Syrians scramble for shelter as homes crumble
ALEPPO - In the Syrian city of Aleppo, Izzat al-Dahan climbed up to his sixth-floor apartment in a crumbling building, and pushed open the wooden plank which serves as a door. This is home, but not for much longer.
His heart heavy he entered the cold and dark apartment, and surveyed the damage wrought by the fierce bombing which rained for years on the city.
This flat with its blackened walls is the home he has owned for 22 years, but now he has to pack to leave once again.
"We have already been displaced four times during the conflict, and we thought we would never have to move again after the clashes and bombings ended" in late 2016, he said.
"But today I was told... we must move again."
Dahan, 50, his wife and seven children are the only remaining residents of the building, one of many blocks in the Salaheddin neighbourhood badly damaged in the four-year battle for the former rebel stronghold.
The other residents have all fled. And now the municipality has asked Dahan and his family to evacuate too, saying the block is not safe to live in.
With little reconstruction going on in Aleppo since the army took back rebel districts with Russian support in late 2016, many buildings in the area are standing on the brink of collapse.
Earlier this month, 11 people, including four children, were killed when a five-storey block came tumbling down in the neighbourhood.
The crisis has prompted Syrian authorities to form so-called "inspection committees" tasked with determining whether a building should be demolished.
'Nowhere to go'
His back hunched, Dahan walked from the corridor to the living room, his long winter coat trailing behind him.
He pointed to a wall he recently renovated and made his way to the balcony, which he began to cover with a tarpaulin sheet.
"We first left this house in 2012, moving from one neighbourhood to the other in Aleppo, to escape the clashes," he said.
They later returned in 2016 and "started renovating everything that could be refurbished, hoping we could stay," he said.
Behind a large piece of cloth used to separate the kitchen from the living room came the clang of pots and pans, followed by the muffled sound of a woman crying.
Dahan's wife, Umm Mohammad, says they have nowhere to go.
"We know that this place is dangerous, and the building could collapse at any moment, but we have no other choice," she said from inside the kitchen.
"We have nowhere to go and no money to rent a new home," she added.
Outside, a cloud of dust rose into the sky.
The entrance to the neighbourhood has been sealed off as bulldozers demolish a series of buildings.
Salaheddin mayor Hasan al-Jok, 44, stood by as workers sealed the entrance of one building with blocks of stone to prevent anyone from entering.
Residents tell him that they would rather stay, but the mayor says the risk is too high.
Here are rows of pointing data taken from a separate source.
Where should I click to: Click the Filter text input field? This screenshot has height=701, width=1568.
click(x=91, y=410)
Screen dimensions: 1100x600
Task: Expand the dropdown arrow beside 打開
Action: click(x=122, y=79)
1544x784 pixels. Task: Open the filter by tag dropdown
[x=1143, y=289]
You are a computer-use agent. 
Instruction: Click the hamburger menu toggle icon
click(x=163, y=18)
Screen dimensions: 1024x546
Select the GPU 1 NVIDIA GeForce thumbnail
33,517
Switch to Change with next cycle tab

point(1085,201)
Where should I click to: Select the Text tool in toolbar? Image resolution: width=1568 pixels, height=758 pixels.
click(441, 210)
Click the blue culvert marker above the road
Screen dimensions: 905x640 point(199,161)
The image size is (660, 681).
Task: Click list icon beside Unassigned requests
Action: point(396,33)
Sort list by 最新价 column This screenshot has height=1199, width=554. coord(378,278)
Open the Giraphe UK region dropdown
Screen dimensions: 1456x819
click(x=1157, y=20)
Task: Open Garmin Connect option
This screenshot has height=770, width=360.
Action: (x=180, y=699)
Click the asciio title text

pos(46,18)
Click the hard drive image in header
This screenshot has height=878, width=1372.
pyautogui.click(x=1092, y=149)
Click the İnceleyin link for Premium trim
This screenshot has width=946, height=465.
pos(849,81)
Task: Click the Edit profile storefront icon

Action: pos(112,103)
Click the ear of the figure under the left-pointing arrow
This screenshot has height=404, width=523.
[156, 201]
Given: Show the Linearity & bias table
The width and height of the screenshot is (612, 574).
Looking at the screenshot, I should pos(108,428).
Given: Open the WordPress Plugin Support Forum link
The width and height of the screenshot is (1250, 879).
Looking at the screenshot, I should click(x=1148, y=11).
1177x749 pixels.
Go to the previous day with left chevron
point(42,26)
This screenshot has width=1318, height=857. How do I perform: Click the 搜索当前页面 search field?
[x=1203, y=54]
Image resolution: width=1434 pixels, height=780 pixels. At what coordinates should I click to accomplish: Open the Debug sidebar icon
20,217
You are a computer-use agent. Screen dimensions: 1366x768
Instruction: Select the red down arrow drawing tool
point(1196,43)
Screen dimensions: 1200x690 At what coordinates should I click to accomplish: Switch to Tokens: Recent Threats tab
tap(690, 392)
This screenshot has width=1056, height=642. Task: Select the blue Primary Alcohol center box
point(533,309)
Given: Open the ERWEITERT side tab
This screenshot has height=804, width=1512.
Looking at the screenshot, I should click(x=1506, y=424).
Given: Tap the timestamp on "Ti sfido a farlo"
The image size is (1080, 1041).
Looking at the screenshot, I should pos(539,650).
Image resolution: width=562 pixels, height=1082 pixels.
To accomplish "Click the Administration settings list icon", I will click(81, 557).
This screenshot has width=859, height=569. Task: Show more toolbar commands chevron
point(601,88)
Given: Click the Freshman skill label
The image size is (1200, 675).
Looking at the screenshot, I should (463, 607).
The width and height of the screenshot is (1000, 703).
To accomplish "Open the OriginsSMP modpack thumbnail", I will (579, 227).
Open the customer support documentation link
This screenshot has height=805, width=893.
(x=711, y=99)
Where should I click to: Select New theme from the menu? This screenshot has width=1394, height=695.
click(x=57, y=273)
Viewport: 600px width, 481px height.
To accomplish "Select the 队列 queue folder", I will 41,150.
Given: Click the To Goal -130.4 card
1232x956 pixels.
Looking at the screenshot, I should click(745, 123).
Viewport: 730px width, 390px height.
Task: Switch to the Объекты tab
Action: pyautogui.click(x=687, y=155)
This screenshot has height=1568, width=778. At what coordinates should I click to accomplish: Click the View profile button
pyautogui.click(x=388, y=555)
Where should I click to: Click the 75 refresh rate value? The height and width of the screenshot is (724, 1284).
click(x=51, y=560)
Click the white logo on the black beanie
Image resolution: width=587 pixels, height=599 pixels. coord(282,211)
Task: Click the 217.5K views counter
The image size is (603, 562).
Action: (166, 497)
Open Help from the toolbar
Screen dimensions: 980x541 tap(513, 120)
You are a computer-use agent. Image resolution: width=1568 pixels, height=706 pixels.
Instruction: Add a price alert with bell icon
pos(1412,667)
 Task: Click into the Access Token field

"Two months ago, we succeeded in completely evacuating one building and only four days later, it collapsed," Jok said.
"We feel we're responsible and we should make people aware of the need to evacuate so catastrophic incidents don't happen again," he said.
'Death follows us home'
Jok says the municipality is moving evacuated residents to shelters in two other districts of Aleppo -- Bustan al-Basha near the centre, and Masaken Hanano in the east.
But "most people don't want to go to the shelters and they try to rent a smaller apartment in the same neighbourhood," he said.
The inspection committee has not released figures on the number of buildings in the district at risk of collapse, but the mayor says more than 20 buildings have been evacuated and dozens of families have been saved.
"The demolitions are only a first step," the mayor said.
A major reconstruction plan is being prepared for a number of districts in Syria's second city, he added.
"There are a lot of areas in Aleppo where modern housing is planned," he said.
"They will be reconstructed with towers and multi-storey buildings".
Abdelmonem Omar, 50, was sitting on a chair outside his apartment block, smoking a hookah pipe and watching passersby.
"When the area was recaptured, people started rushing back, before it was properly inspected" for damage, he said.
A while back, "a rock fell on a woman's head, killing her instantly," he added.
"Now we're scared to even walk, and constantly looking up at buildings, fearing they'll collapse."
After years of war, "death is now following us into our homes and shops," he said.